▶ _WHAT TO DO_
Every entry, from the first line to the last, should be output exactly.

● ● ● ● ●

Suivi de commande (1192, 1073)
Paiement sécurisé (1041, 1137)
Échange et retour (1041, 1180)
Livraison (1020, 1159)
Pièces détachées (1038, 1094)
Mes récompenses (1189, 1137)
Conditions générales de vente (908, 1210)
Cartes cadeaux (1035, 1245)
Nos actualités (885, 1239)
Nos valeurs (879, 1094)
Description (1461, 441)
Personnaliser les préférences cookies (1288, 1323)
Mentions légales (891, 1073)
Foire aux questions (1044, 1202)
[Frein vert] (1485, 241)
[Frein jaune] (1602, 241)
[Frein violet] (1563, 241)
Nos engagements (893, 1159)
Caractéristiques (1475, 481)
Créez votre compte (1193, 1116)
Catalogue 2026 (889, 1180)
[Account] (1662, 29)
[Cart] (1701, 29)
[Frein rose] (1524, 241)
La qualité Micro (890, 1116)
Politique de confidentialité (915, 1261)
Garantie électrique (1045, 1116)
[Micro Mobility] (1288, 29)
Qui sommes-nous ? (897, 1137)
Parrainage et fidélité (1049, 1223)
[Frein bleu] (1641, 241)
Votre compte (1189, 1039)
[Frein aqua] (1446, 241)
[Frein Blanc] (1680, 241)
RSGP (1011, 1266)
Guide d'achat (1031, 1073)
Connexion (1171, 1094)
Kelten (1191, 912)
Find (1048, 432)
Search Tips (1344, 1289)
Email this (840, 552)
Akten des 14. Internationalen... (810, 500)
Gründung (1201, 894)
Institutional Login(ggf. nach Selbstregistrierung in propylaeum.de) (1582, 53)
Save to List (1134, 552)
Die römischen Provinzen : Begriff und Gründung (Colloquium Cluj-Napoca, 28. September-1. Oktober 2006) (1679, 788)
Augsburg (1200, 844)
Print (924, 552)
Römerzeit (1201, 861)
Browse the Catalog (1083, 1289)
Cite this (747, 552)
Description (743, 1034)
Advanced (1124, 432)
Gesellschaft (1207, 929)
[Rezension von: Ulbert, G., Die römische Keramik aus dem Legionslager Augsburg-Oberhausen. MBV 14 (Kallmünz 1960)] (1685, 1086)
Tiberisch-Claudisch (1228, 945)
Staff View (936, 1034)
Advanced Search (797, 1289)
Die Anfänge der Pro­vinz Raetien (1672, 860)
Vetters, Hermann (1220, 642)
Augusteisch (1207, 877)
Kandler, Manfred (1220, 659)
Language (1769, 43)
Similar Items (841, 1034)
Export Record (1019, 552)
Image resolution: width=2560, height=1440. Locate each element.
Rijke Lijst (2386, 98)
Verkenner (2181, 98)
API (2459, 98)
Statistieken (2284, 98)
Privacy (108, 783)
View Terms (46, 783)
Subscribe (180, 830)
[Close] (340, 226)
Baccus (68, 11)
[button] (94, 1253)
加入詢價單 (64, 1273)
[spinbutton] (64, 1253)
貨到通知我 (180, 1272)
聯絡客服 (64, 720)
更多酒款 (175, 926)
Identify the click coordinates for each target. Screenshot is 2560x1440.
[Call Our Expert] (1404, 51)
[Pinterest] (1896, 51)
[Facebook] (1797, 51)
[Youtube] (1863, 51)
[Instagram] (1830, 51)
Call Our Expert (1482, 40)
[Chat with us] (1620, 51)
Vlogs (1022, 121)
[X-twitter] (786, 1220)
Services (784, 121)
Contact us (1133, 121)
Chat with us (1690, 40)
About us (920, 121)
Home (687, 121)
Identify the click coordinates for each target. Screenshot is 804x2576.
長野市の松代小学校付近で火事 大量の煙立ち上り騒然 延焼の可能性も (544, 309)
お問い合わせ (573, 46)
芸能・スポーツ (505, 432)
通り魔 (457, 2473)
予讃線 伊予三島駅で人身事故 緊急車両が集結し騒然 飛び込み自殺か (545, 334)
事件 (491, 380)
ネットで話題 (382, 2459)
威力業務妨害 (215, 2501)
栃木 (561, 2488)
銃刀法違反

● ● ● ● ●

▶ _RESULT_
Suivi de commande (1192, 1073)
Paiement sécurisé (1041, 1137)
Échange et retour (1041, 1180)
Livraison (1020, 1159)
Pièces détachées (1038, 1094)
Mes récompenses (1189, 1137)
Conditions générales de vente (908, 1210)
Cartes cadeaux (1035, 1245)
Nos actualités (885, 1239)
Nos valeurs (879, 1094)
Description (1461, 441)
Personnaliser les préférences cookies (1288, 1323)
Mentions légales (891, 1073)
Foire aux questions (1044, 1202)
[Frein vert] (1485, 241)
[Frein jaune] (1602, 241)
[Frein violet] (1563, 241)
Nos engagements (893, 1159)
Caractéristiques (1475, 481)
Créez votre compte (1193, 1116)
Catalogue 2026 (889, 1180)
[Account] (1662, 29)
[Cart] (1701, 29)
[Frein rose] (1524, 241)
La qualité Micro (890, 1116)
Politique de confidentialité (915, 1261)
Garantie électrique (1045, 1116)
[Micro Mobility] (1288, 29)
Qui sommes-nous ? (897, 1137)
Parrainage et fidélité (1049, 1223)
[Frein bleu] (1641, 241)
Votre compte (1189, 1039)
[Frein aqua] (1446, 241)
[Frein Blanc] (1680, 241)
RSGP (1011, 1266)
Guide d'achat (1031, 1073)
Connexion (1171, 1094)
Kelten (1191, 912)
Find (1048, 432)
Search Tips (1344, 1289)
Email this (840, 552)
Akten des 14. Internationalen... (810, 500)
Gründung (1201, 894)
Institutional Login(ggf. nach Selbstregistrierung in propylaeum.de) (1582, 53)
Save to List (1134, 552)
Die römischen Provinzen : Begriff und Gründung (Colloquium Cluj-Napoca, 28. September-1. Oktober 2006) (1679, 788)
Augsburg (1200, 844)
Print (924, 552)
Römerzeit (1201, 861)
Browse the Catalog (1083, 1289)
Cite this (747, 552)
Description (743, 1034)
Advanced (1124, 432)
Gesellschaft (1207, 929)
[Rezension von: Ulbert, G., Die römische Keramik aus dem Legionslager Augsburg-Oberhausen. MBV 14 (Kallmünz 1960)] (1685, 1086)
Tiberisch-Claudisch (1228, 945)
Staff View (936, 1034)
Advanced Search (797, 1289)
Die Anfänge der Pro­vinz Raetien (1672, 860)
Vetters, Hermann (1220, 642)
Augusteisch (1207, 877)
Kandler, Manfred (1220, 659)
Language (1769, 43)
Similar Items (841, 1034)
Export Record (1019, 552)
Image resolution: width=2560, height=1440. Locate each element.
Rijke Lijst (2386, 98)
Verkenner (2181, 98)
API (2459, 98)
Statistieken (2284, 98)
Privacy (108, 783)
View Terms (46, 783)
Subscribe (180, 830)
[Close] (340, 226)
Baccus (68, 11)
[button] (94, 1253)
加入詢價單 (64, 1273)
[spinbutton] (64, 1253)
貨到通知我 (180, 1272)
聯絡客服 (64, 720)
更多酒款 (175, 926)
Identify the click coordinates for each target. Screenshot is 2560x1440.
[Call Our Expert] (1404, 51)
[Pinterest] (1896, 51)
[Facebook] (1797, 51)
[Youtube] (1863, 51)
[Instagram] (1830, 51)
Call Our Expert (1482, 40)
[Chat with us] (1620, 51)
Vlogs (1022, 121)
[X-twitter] (786, 1220)
Services (784, 121)
Contact us (1133, 121)
Chat with us (1690, 40)
About us (920, 121)
Home (687, 121)
Identify the click coordinates for each target. Screenshot is 804x2576.
長野市の松代小学校付近で火事 大量の煙立ち上り騒然 延焼の可能性も (544, 309)
お問い合わせ (573, 46)
芸能・スポーツ (505, 432)
通り魔 (457, 2473)
予讃線 伊予三島駅で人身事故 緊急車両が集結し騒然 飛び込み自殺か (545, 334)
事件 (491, 380)
ネットで話題 (382, 2459)
威力業務妨害 (215, 2501)
栃木 (561, 2488)
銃刀法違反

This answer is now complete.